By Julia B. Jacobson, Sasha Kiosse, Alan Friel, Charles Helleputte

Last updated: January 29, 2024

I. BACKGROUND ON DPF

The Privacy Shield was an agreement between the EU, Switzerland and U.S. under which U.S. businesses could earn a certification that allowed them to lawfully transfer personal data from the EU to the U.S. and/or Switzerland to the U.S. From August 1, 2016 until Privacy Shield was invalidated in July 2020, more than 5,000 U.S. businesses relied on their Privacy Shield certifications to lawfully transfer personal data from the EU and/or Switzerland to the U.S.

Privacy Shield ‘passed’ three annual reviews by the European Commission but was invalidated on July 16, 2020 by the CJEU in its judgment in Case C-311/18, known as Schrems II.

In Schrems II, the CJEU ruled that U.S. laws (including FISA Section 702) that enable U.S. government regulators to access signals intelligence (which includes personal data of non-U.S. persons) for national security and counter-terrorism purposes do not adequately respect and protect the fundamental privacy rights of DPF Covered Individuals when their personal data is transferred to the U.S. In particular, the CJEU noted the lack of an effective judicial redress process in U.S. courts for EU citizens. Privacy Shield’s invalidation was declared almost four years to the date after a joint EU-U.S. statement announced its validation on July 12, 2016.

Like its successor, the Safe Harbor Framework (Safe Harbor) was an agreement between the EU and U.S. through which U.S. businesses could earn a certification that allowed for the lawful transfer of personal data from the EU to the U.S. The CJEU’s judgment in Case C-362/14, known now as “Schrems I,” invalidated the Safe Harbor on October 6, 2015. Like the Schrems II judgment, the CJEU’s decision in Schrems I noted (among other issues) the U.S. law permitting U.S. public authorities access on “a generalized basis to the content of electronic communications” on non-U.S. persons. After ten months of negotiation, the Privacy Shield became operational on August 1, 2016, to replace Safe Harbor.

Requirements:
1. Render this sentence from the text on Privacy Shield in Spanish: "After ten months of negotiation, the Privacy Shield became operational on August 1, 2016, to replace Safe Harbor."
2. Answer these from the text on Privacy Shield:
(a) How many U.S. businesses relied on Privacy Shield certifications?
(b) What did the CJEU note a lack of in Schrems II?
(c) Under what case number was the Schrems I judgment issued?
3. Please reproduce the text on Privacy Shield word for word, starting with "Privacy Shield ‘passed’" and going on through "July 12, 2016.".
Work only from the text on Privacy Shield.

Given information:
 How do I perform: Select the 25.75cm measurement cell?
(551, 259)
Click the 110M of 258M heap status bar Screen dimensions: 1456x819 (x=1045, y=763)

The responses:
1. Tras diez meses de negociación, el Privacy Shield entró en funcionamiento el 1 de agosto de 2016 para sustituir al Safe Harbor.

2.
(a) More than 5,000.
(b) An effective judicial redress process in U.S. courts for EU citizens.
(c) Case C-362/14.

3.
Privacy Shield ‘passed’ three annual reviews by the European Commission but was invalidated on July 16, 2020 by the CJEU in its judgment in Case C-311/18, known as Schrems II.

In Schrems II, the CJEU ruled that U.S. laws (including FISA Section 702) that enable U.S. government regulators to access signals intelligence (which includes personal data of non-U.S. persons) for national security and counter-terrorism purposes do not adequately respect and protect the fundamental privacy rights of DPF Covered Individuals when their personal data is transferred to the U.S. In particular, the CJEU noted the lack of an effective judicial redress process in U.S. courts for EU citizens. Privacy Shield’s invalidation was declared almost four years to the date after a joint EU-U.S. statement announced its validation on July 12, 2016.